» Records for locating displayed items
Start

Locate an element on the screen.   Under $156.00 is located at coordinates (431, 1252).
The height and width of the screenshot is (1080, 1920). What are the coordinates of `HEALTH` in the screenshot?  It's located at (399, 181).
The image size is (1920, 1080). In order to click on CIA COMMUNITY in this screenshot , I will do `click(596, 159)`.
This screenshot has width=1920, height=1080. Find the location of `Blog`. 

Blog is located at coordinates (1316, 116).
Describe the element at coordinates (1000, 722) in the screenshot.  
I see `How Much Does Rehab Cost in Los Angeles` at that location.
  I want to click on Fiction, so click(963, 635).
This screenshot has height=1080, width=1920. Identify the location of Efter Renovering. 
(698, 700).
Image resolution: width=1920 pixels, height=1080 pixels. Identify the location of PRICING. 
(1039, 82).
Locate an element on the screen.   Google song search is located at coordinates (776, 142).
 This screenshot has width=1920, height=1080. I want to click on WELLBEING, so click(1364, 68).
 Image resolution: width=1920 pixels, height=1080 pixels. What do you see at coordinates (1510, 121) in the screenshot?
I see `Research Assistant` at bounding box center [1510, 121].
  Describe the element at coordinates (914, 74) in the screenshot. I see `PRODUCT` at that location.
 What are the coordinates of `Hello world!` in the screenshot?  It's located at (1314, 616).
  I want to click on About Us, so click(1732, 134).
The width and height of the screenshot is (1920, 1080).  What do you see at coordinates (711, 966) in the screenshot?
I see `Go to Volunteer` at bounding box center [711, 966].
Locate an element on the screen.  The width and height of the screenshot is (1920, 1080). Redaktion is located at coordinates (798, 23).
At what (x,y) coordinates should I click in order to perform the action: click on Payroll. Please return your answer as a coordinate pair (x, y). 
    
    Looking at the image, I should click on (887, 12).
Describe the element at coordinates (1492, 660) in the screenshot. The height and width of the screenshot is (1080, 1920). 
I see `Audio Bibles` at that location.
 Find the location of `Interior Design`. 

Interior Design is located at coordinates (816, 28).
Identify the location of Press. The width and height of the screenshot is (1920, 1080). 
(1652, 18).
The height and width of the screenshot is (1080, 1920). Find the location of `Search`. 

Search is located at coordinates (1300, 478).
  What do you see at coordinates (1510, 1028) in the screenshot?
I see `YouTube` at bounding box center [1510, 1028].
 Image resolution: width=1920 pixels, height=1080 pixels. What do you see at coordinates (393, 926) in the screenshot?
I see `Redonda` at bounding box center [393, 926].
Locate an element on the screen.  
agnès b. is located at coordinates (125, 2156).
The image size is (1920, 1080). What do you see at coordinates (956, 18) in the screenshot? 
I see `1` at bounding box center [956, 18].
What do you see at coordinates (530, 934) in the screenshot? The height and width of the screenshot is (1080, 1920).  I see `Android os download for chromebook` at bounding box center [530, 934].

End

» TASK GOAL
Reproduce the records above line for line, leaving nothing out.

» OUTPUT FOR THIS EXERCISE
Locate an element on the screen.   Under $156.00 is located at coordinates (431, 1252).
The height and width of the screenshot is (1080, 1920). What are the coordinates of `HEALTH` in the screenshot?  It's located at (399, 181).
The image size is (1920, 1080). In order to click on CIA COMMUNITY in this screenshot , I will do `click(596, 159)`.
This screenshot has width=1920, height=1080. Find the location of `Blog`. 

Blog is located at coordinates (1316, 116).
Describe the element at coordinates (1000, 722) in the screenshot.  
I see `How Much Does Rehab Cost in Los Angeles` at that location.
  I want to click on Fiction, so click(963, 635).
This screenshot has height=1080, width=1920. Identify the location of Efter Renovering. 
(698, 700).
Image resolution: width=1920 pixels, height=1080 pixels. Identify the location of PRICING. 
(1039, 82).
Locate an element on the screen.   Google song search is located at coordinates (776, 142).
 This screenshot has width=1920, height=1080. I want to click on WELLBEING, so click(1364, 68).
 Image resolution: width=1920 pixels, height=1080 pixels. What do you see at coordinates (1510, 121) in the screenshot?
I see `Research Assistant` at bounding box center [1510, 121].
  Describe the element at coordinates (914, 74) in the screenshot. I see `PRODUCT` at that location.
 What are the coordinates of `Hello world!` in the screenshot?  It's located at (1314, 616).
  I want to click on About Us, so click(1732, 134).
The width and height of the screenshot is (1920, 1080).  What do you see at coordinates (711, 966) in the screenshot?
I see `Go to Volunteer` at bounding box center [711, 966].
Locate an element on the screen.  The width and height of the screenshot is (1920, 1080). Redaktion is located at coordinates (798, 23).
At what (x,y) coordinates should I click in order to perform the action: click on Payroll. Please return your answer as a coordinate pair (x, y). 
    
    Looking at the image, I should click on (887, 12).
Describe the element at coordinates (1492, 660) in the screenshot. The height and width of the screenshot is (1080, 1920). 
I see `Audio Bibles` at that location.
 Find the location of `Interior Design`. 

Interior Design is located at coordinates (816, 28).
Identify the location of Press. The width and height of the screenshot is (1920, 1080). 
(1652, 18).
The height and width of the screenshot is (1080, 1920). Find the location of `Search`. 

Search is located at coordinates (1300, 478).
  What do you see at coordinates (1510, 1028) in the screenshot?
I see `YouTube` at bounding box center [1510, 1028].
 Image resolution: width=1920 pixels, height=1080 pixels. What do you see at coordinates (393, 926) in the screenshot?
I see `Redonda` at bounding box center [393, 926].
Locate an element on the screen.  
agnès b. is located at coordinates (125, 2156).
The image size is (1920, 1080). What do you see at coordinates (956, 18) in the screenshot? 
I see `1` at bounding box center [956, 18].
What do you see at coordinates (530, 934) in the screenshot? The height and width of the screenshot is (1080, 1920).  I see `Android os download for chromebook` at bounding box center [530, 934].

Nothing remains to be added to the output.